Multigrain sourdough with a rye sourdough starter
I've been seeing some comments about Hamelman's Multigrain SD with a rye SD starter and how good it is. I think I've gone past this recipe in the book a few times because of the high % of high protein flour. I decided to bake it today but with a lot of changes. Cut home formula in half
1.Replaced all high protein flour with whole wheat flour +4tbsps of vital wheat gluten
2. Replaced sunflower seeds with millet
3. Replaced rye chops with rye berries (I just haven't found rye chops anywhere and don't have a mill yet)
4. Added spices-dry onion, caraway and fennel, plus poppy seeds on top
5. Autolysed for a total of one hour and added a bit of extra water at 30 minutes to accomodate the flour change
Very curious to see how this turned out, I put it in the oven in two loaf pans, spritz the top of each with a spray of water and covered with aluminum foil. I baked 10 minutes covered and then 20 minutes uncovered, brought them out at 205 degrees. (oven first at "hot" then "between 350 and Hot" in the RV oven).

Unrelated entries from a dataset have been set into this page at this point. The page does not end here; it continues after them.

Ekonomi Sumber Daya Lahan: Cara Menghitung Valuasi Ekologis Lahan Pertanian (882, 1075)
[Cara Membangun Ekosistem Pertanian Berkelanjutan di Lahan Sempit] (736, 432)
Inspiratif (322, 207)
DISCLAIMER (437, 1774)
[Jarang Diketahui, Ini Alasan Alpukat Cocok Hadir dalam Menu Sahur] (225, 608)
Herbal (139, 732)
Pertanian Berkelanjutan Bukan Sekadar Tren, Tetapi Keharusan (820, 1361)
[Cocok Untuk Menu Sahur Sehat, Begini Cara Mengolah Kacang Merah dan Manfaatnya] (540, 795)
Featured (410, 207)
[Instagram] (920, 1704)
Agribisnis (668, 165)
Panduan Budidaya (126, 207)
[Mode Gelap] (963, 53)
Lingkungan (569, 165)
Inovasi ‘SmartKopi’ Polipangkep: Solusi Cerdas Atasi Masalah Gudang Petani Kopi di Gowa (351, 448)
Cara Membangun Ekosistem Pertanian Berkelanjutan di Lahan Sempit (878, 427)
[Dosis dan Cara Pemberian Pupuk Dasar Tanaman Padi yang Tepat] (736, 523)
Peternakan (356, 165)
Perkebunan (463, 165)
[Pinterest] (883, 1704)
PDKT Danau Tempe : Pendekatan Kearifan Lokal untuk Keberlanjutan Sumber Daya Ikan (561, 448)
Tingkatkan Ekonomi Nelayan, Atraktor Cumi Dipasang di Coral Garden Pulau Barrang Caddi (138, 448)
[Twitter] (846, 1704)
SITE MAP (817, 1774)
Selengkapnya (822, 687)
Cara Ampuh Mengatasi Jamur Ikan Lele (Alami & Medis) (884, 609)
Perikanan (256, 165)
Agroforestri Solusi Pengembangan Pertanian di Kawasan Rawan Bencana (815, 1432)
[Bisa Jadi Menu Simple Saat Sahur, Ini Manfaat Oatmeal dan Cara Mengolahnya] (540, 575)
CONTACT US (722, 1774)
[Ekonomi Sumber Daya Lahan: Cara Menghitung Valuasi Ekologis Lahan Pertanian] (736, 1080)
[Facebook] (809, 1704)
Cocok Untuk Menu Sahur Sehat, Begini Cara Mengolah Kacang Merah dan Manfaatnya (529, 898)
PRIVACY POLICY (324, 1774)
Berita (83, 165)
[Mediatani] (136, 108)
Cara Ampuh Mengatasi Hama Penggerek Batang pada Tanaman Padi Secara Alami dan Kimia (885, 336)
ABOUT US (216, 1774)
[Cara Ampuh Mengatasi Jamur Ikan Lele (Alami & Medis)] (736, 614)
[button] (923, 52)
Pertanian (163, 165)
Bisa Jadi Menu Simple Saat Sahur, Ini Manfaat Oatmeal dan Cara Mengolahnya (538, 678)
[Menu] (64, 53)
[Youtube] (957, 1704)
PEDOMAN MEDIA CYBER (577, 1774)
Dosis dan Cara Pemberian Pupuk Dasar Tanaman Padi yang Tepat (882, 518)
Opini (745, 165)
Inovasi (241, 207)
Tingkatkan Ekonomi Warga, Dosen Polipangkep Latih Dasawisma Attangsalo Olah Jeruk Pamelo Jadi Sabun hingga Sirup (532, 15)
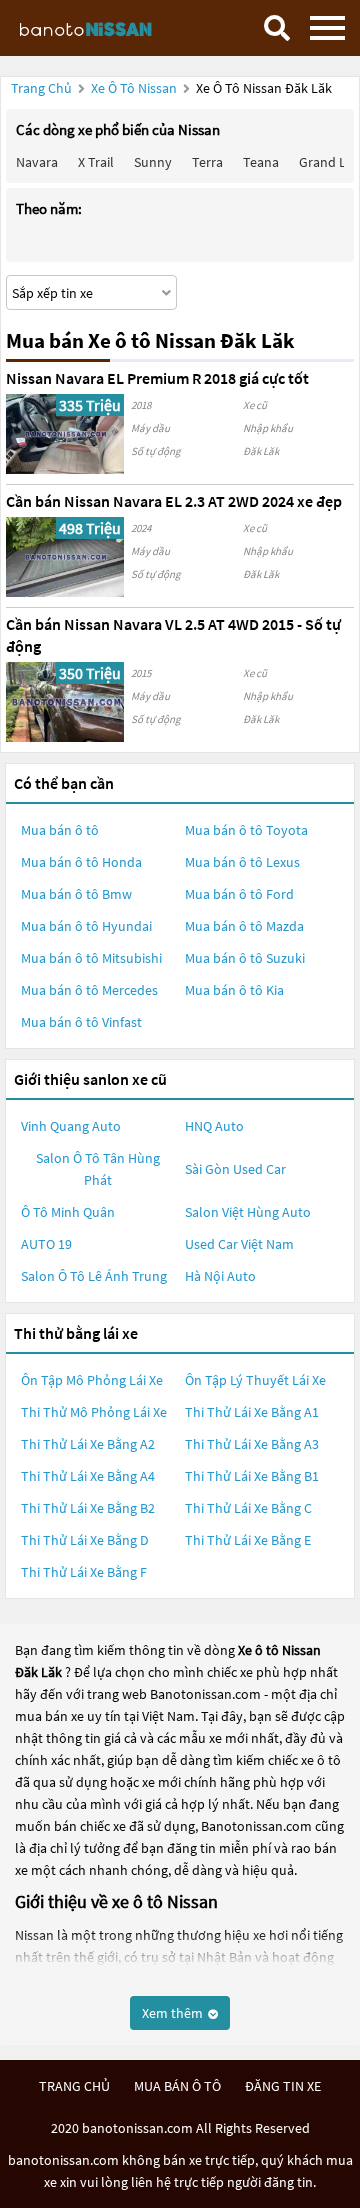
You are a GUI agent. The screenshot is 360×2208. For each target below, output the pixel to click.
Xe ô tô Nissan (134, 88)
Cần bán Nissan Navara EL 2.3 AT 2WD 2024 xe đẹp (174, 501)
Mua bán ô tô (60, 830)
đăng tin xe (283, 2086)
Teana (261, 162)
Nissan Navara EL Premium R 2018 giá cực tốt (157, 378)
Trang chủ (41, 88)
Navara (37, 162)
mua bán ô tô (177, 2086)
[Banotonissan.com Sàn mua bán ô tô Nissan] (105, 28)
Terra (207, 162)
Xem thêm (174, 2013)
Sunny (153, 162)
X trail (96, 162)
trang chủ (74, 2086)
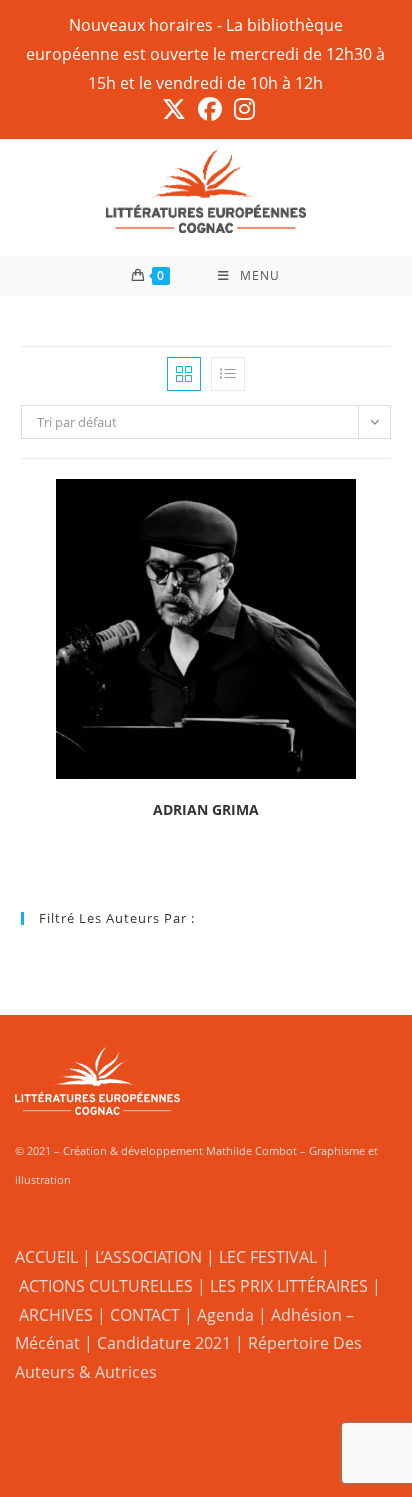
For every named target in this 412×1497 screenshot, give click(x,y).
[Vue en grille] (184, 374)
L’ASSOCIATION (148, 1257)
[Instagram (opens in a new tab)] (241, 109)
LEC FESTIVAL (268, 1257)
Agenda (225, 1315)
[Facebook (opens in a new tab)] (210, 109)
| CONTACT (138, 1315)
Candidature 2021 (164, 1343)
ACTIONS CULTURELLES (106, 1286)
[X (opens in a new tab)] (174, 109)
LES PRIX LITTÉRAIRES (289, 1286)
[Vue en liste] (228, 374)
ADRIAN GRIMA (206, 809)
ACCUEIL (46, 1257)
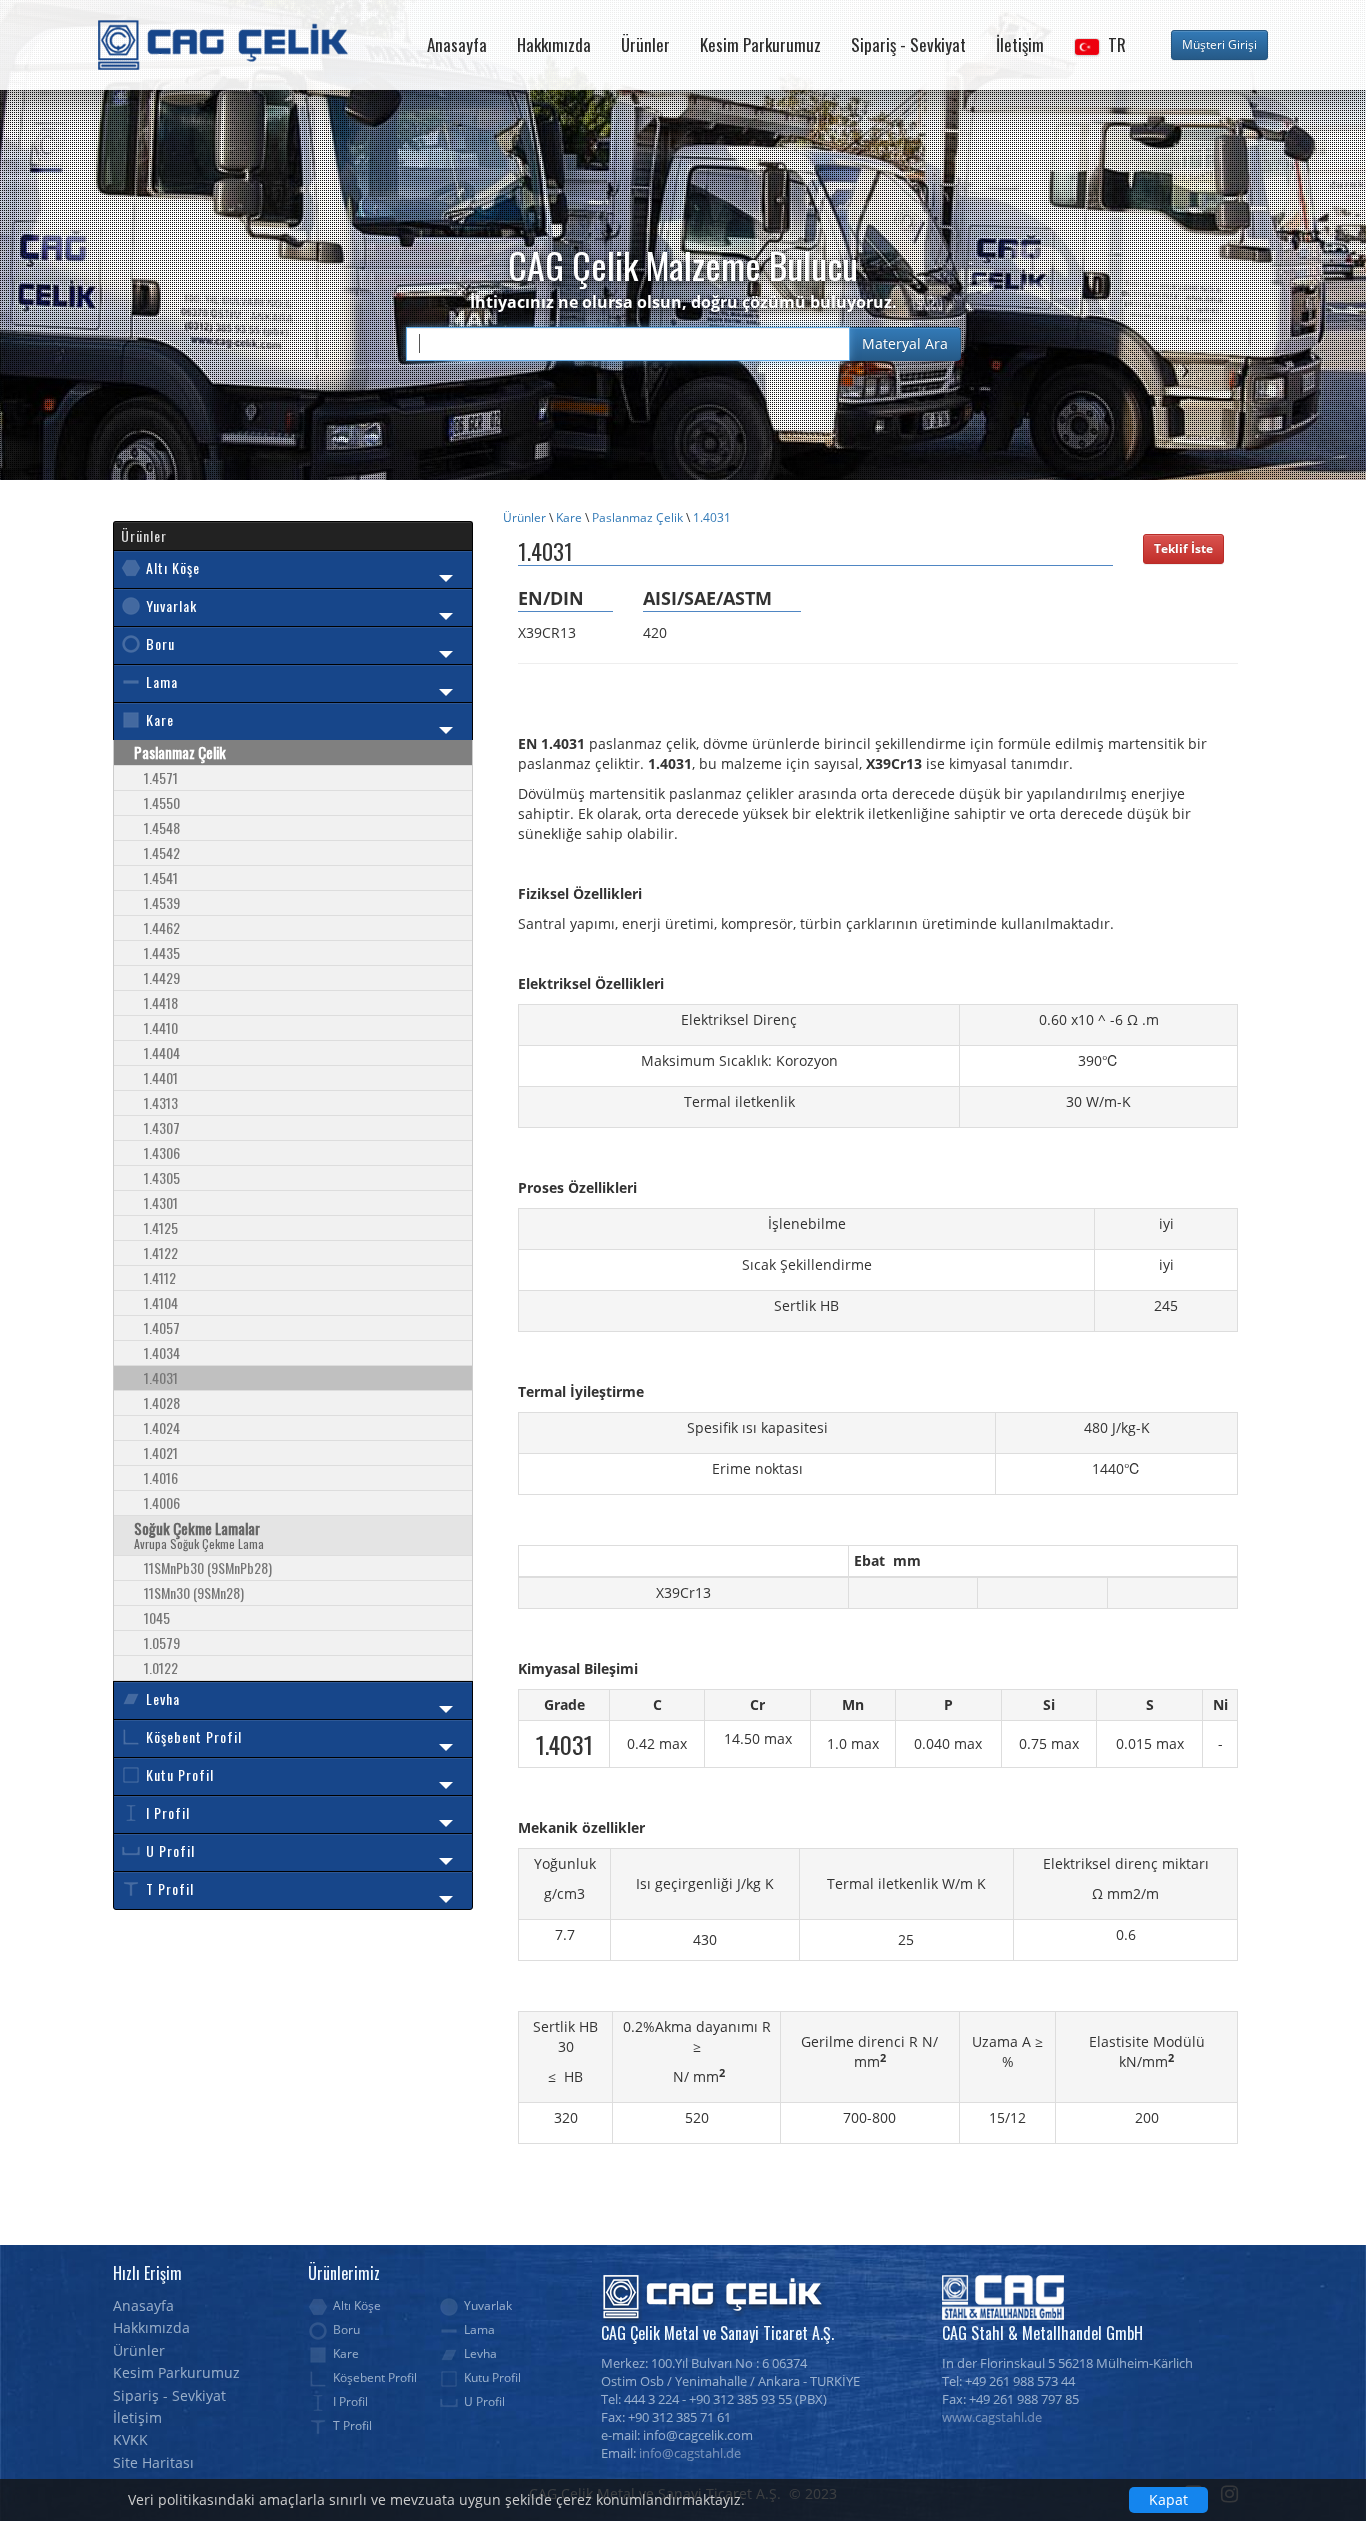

After cooling, I sliced into this lovely, brown bread. What a wonderful surprise! It was soft with a lovely texture. Incredibly light! Who would have guessed? Multigrain, whole wheat/rye with a light, soft texture? Amazing!
Here's a picture of my pastrami sandwich with fresh arugula from the garden. I sure wish the arugula wasn't bolting. I hate to see the end of arugula and lettuce season. But, with the end of arugula comes tomatoes, peppers and eggplants.